Mikkelsen describes his setup: “I’ve got a dual touchscreen setup with two SoundGrid Extreme servers and a PC. I’m using a DiGiGrid IOC audio interface for local ins and outs, and I get the stage inputs to FOH straight from the DiGiCo Stage Rack which lives in monitor world with our monitor engineer Arve Gotfredsen. The stage outputs from the DiGiCo SD Rack go into a DirectOut Split.Converter. I then run an optic cable to my FOH position which goes into another DirectOut Split.Converter, and then into a DiGiGrid MGB coaxial interface that converts from BNC to SoundGrid. I then use the Waves Tracks Live recording software to perform virtual sound checks, tweaking the system and multitrack recording during each show.”

He adds, “On Jacob’s singing, I have a C6 Multiband Compressor, which is actually kind of my main EQ. I use it for compression as well as EQing. I like to use the C6 for what you call the more musical part of it. Sometimes when using an EQ by itself, you can lose stuff that may be getting sung softly in the lower frequency region. But I just like using the C6 Multiband Compressor as an EQ because I think it can maintain a more natural sound. I then have an H-Comp with a 50:50 wet/dry setting to get a nice mix between a compressed signal and a very dynamic and present vocal. Doing parallel compression on him helps me get a really in-your-face and up-close sound, especially if he’s singing softly. I can get all the notes and airiness of his voice, but also a lot of dynamics to the signal so that it doesn’t sound over-compressed. I also use H-Reverb on him because I think it sounds amazing and I almost don’t have to tweak it from the presets. Then there’s the Dugan Automixer, which I use to reduce stage bleed. I’ll set up a ‘ghost channel’ with a tone generator and return that to Jacob’s vocal channel with the Dugan Automixer on it. When Jacob is not singing, the tone generator on the ghost channel takes over and automatically turns his vocal down a bit. As soon as he starts singing again, the vocal automatically overrides the tone of the ghost channel. It’s a great way to quiet things down in between non-singing parts, so I don’t get so much bleed from the rest of the band, or from the monitors or PA should Jacob go out in front of it at all. When Jacob does go out in front of the PA, I also have the F6 Floating-Band Dynamic EQ in his live vocal chain, which I mainly use just to reduce any chances of feedback. The built-in analyzer makes it very quick to catch a certain frequency.”
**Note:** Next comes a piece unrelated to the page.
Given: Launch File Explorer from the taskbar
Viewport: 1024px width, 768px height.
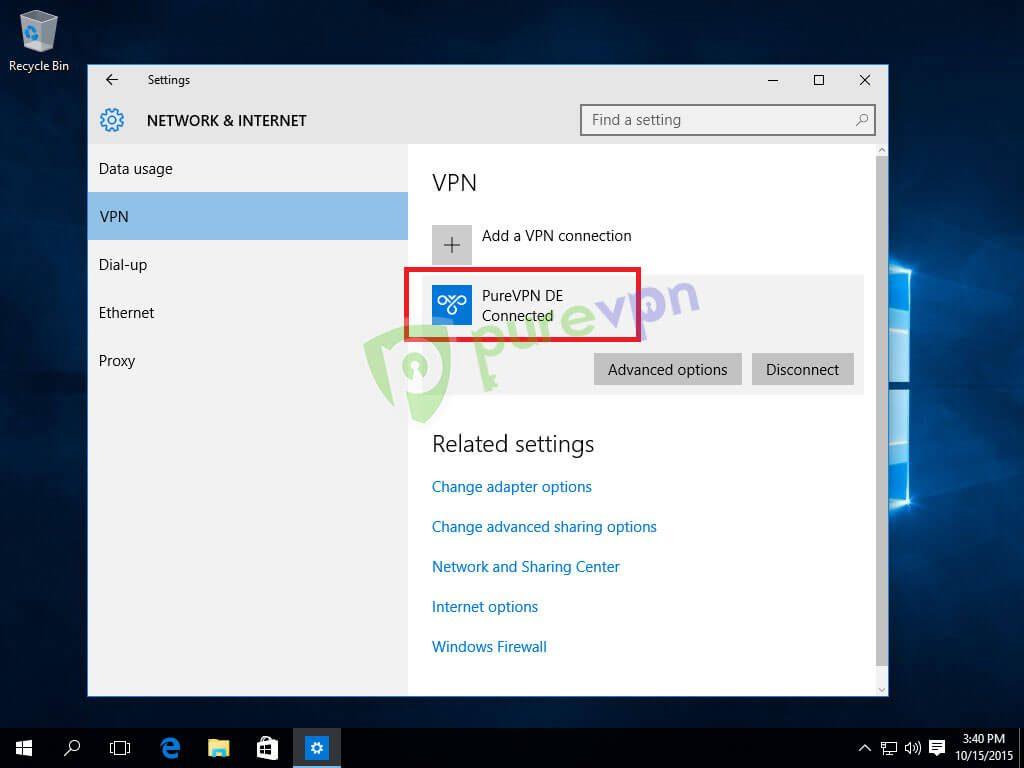Looking at the screenshot, I should (x=218, y=747).
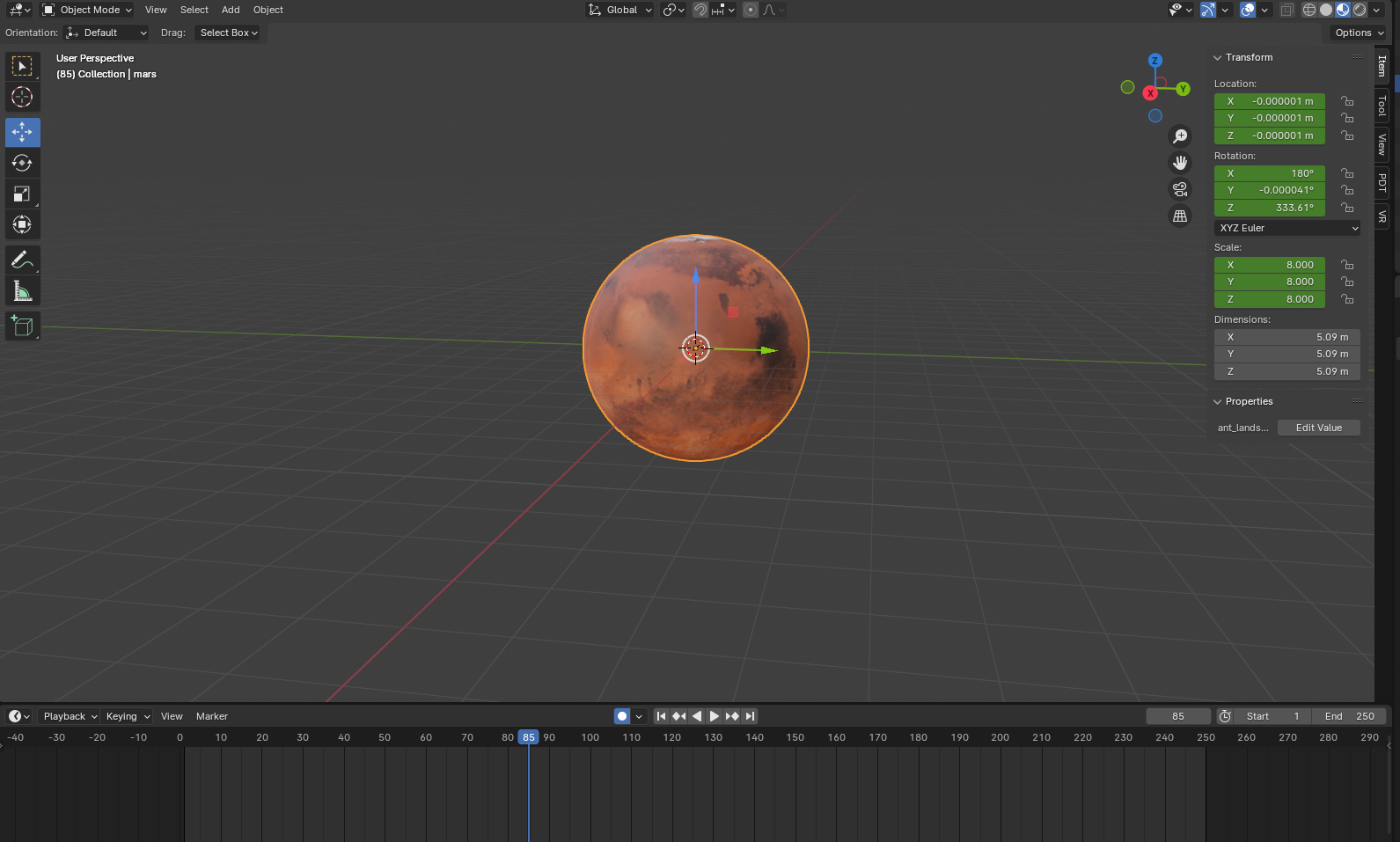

On guitar processing, “Jacob’s acoustic guitar has a stereo input that I separate onto two channels on the LV1. I put a delay on one channel and keep the other guitar channel clean. This seems to make his guitar sound wider without having to pan anything hard. I’m also using the MaxxBass plugin on his guitars because it gives a very good, really firm low-mid to it. I also use the C6 plugin on his guitar, again acting as an EQ. I then place a Renaissance Compressor on the end of it—which is sidechained from his vocal. So, when he sings, the guitar will duck a little bit to make room for his vocal. I also use the same sidechain technique for the bass guitar. Except on the bass guitar it’s done with a C6, because I don’t want to take any low end off, I just want to scoop out a little bit of the middle. Doing it this way creates the right room for Jacob in the mix, and I never have to put the vocal louder or over the band in order to give it presence.”

Mikkelsen sums it up: “I can’t think of a system that gives me so much control over my sound, with such a small footprint that makes it suitable for so many different types of venues. Walking into a new venue has never been so easy or stress-free.”